The power of David Lynch’s Wild at Heart is the endurance of an Elvis Presley song (or two), the staying power of a children’s movie, and the sight and sound of a match being struck: romantically mellow, wackily comic, and deadly, darkly serious.
Lynch gets more and scarier mileage out of fire in Wild at Heart than he did out of Frank Booth’s lighter in Blue Velvet. In between the two came the game-changing Twin Peaks, which, soon after Wild at Heart, Lynch would round off with Fire Walk with Me. It’s easy to see the whole arc from Blue Velvet to Fire Walk with Me as part of a single centralizing vision, an identifiable phase of his artistic development—his “fire period,” if you like.

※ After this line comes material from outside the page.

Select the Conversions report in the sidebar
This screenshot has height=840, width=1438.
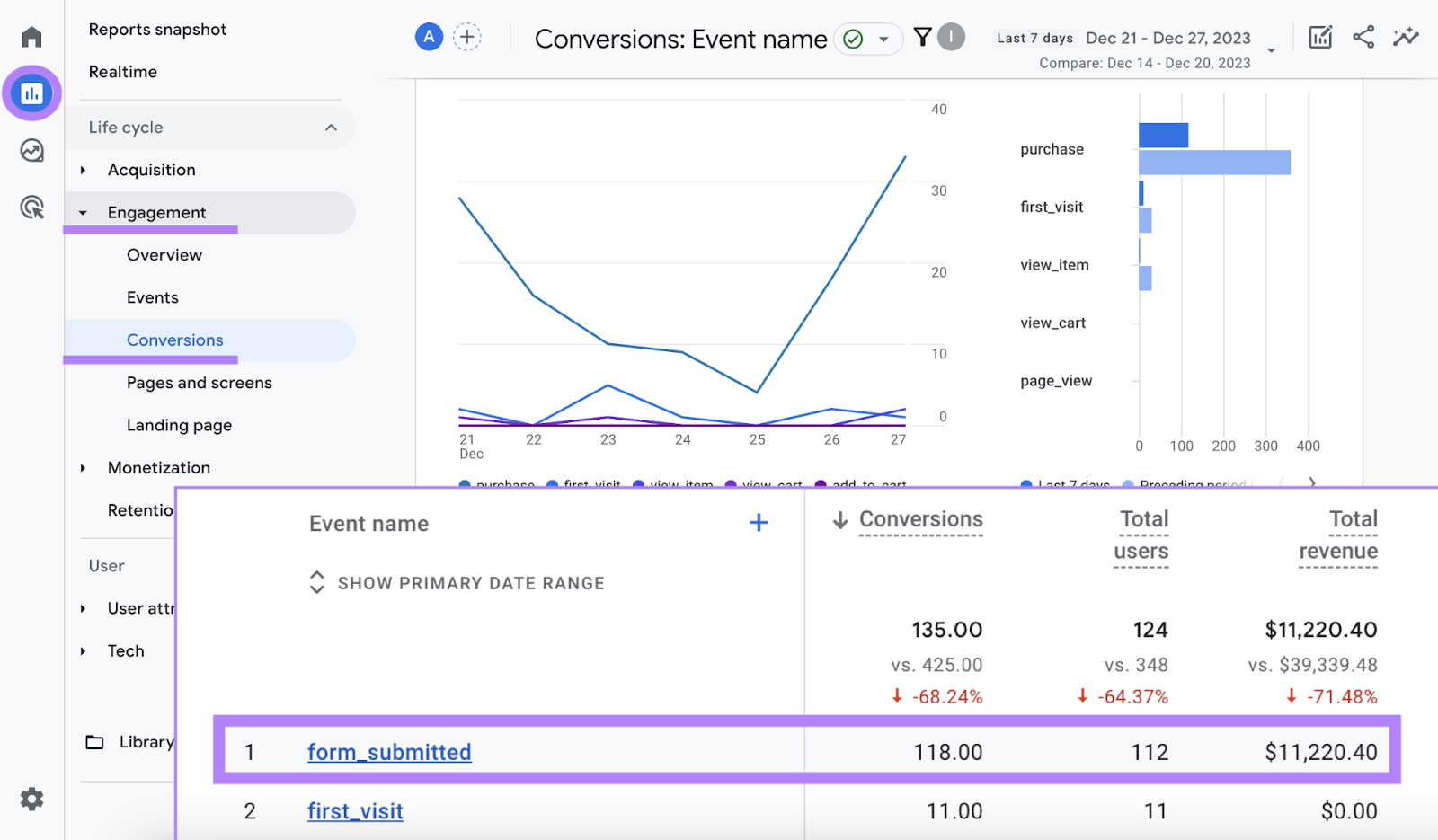[x=174, y=340]
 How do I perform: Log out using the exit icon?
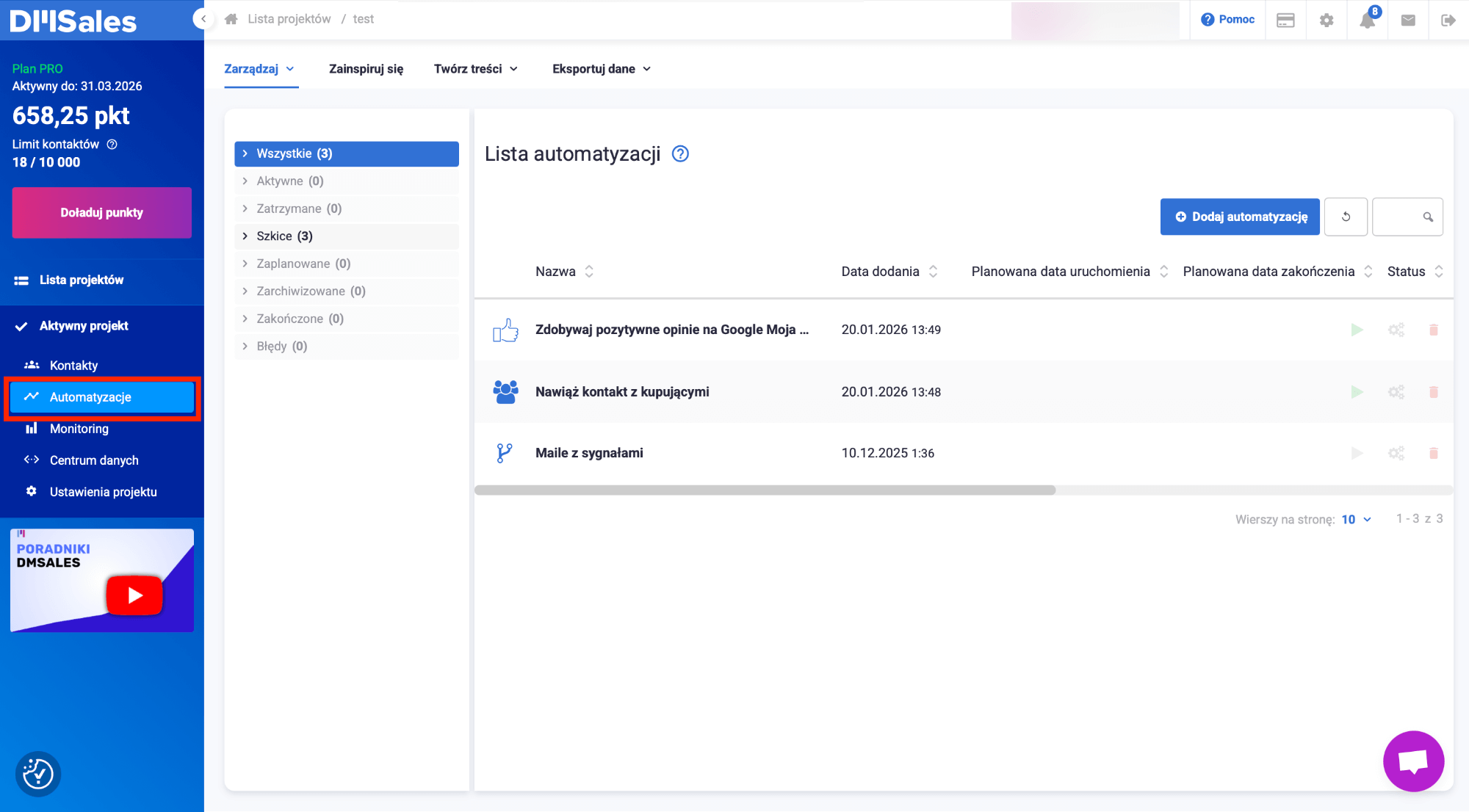(1448, 20)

You find it everywhere in the reds and yellows of Wild at Heart: fire as a murder weapon; fire as the spark of recollection and of wisdom; not only a destructive force, but a creative one as well. The reds and yellows of Wild at Heart recall the reds of Hitchcock’s Marnie—the nagging, ever-present trigger to a memory that hovers just outside the border of consciousness and refuses to be grasped and confronted in all its detail. There as here we see red washes shroud the screen like the curtain between the lies we live and the truth we can’t face. Sailor tells Lula: “We all got a secret side, baby.”